DESCRIPTION OF THE TASK: Write out the data unchanged, from the line containing "Identify the click" through the line containing "[Toggle Menu] (702, 24)", with both of those lines included.

LISTING:

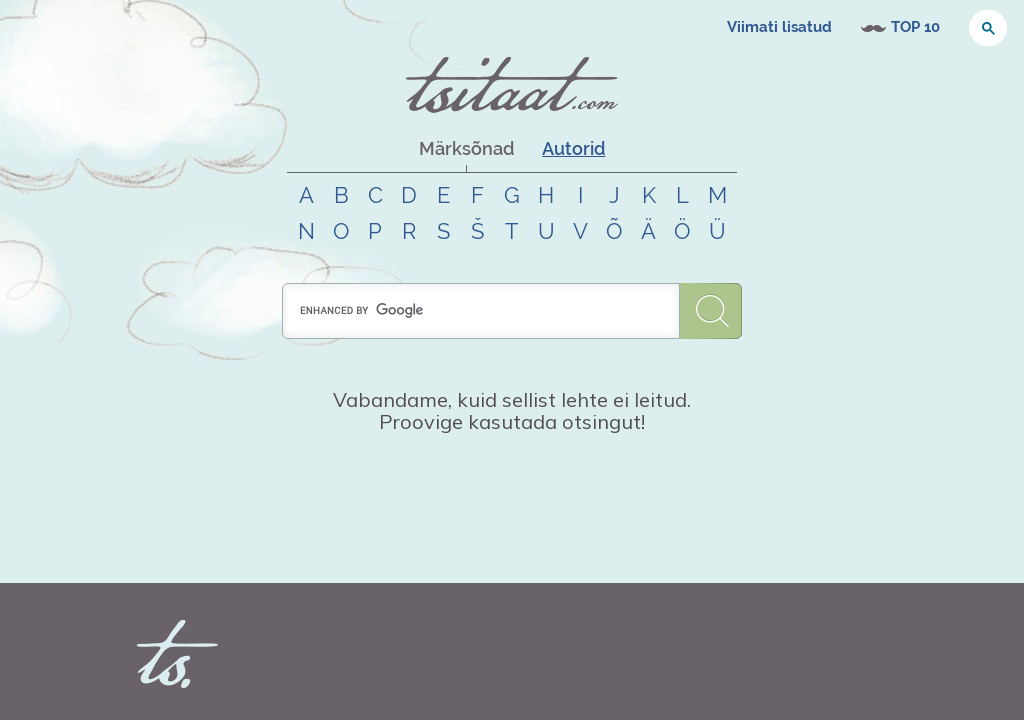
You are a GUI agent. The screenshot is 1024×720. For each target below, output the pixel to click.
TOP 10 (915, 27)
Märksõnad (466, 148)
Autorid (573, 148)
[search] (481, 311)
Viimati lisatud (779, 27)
==
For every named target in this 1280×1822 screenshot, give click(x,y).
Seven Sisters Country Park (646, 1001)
--
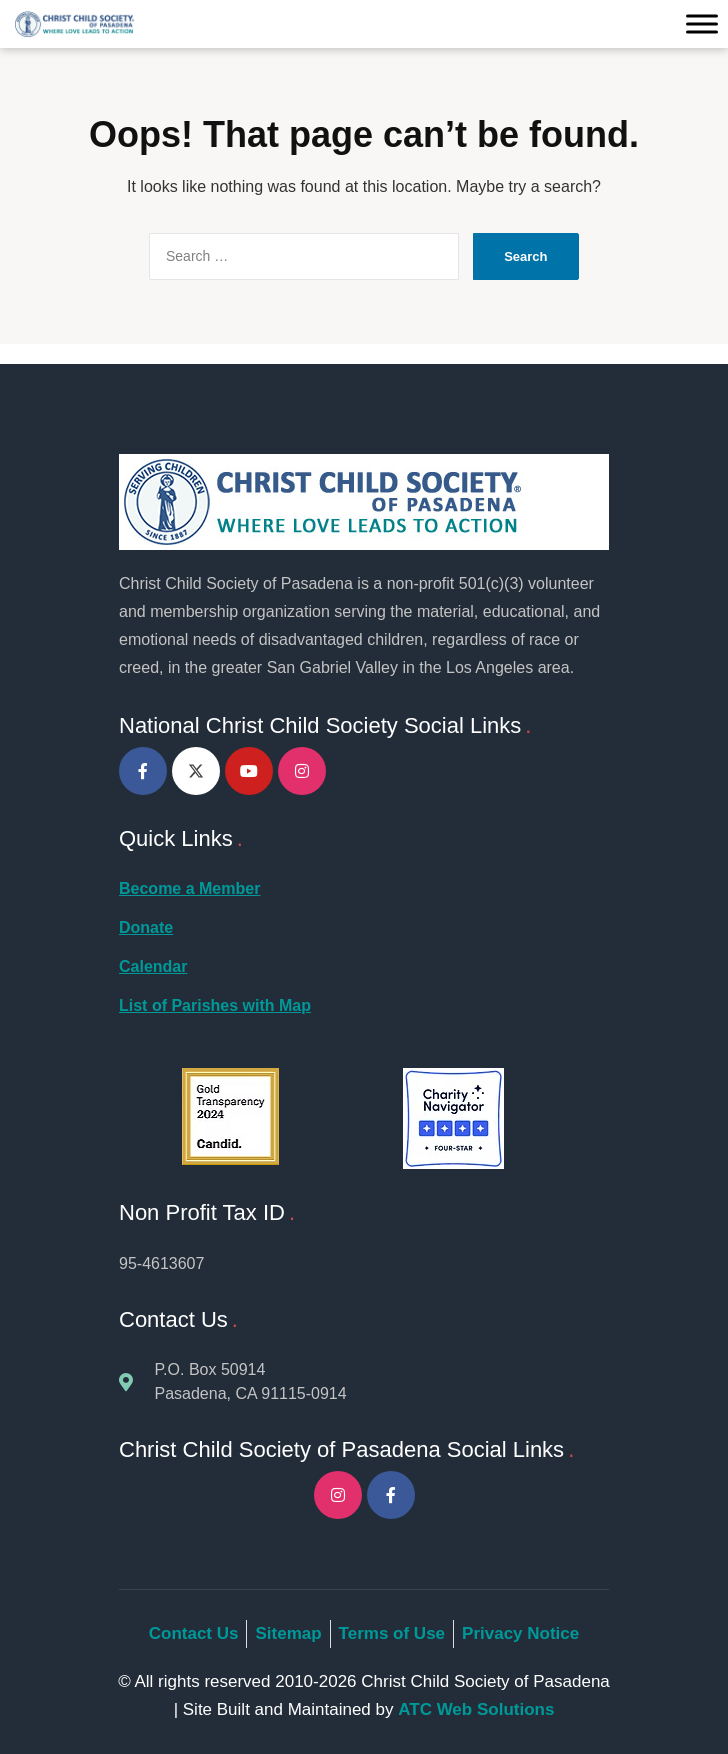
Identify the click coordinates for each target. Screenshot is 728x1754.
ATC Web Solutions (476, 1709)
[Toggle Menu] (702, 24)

RESULT:
Identify the click coordinates for each target. Screenshot is 728x1754.
ATC Web Solutions (476, 1709)
[Toggle Menu] (702, 24)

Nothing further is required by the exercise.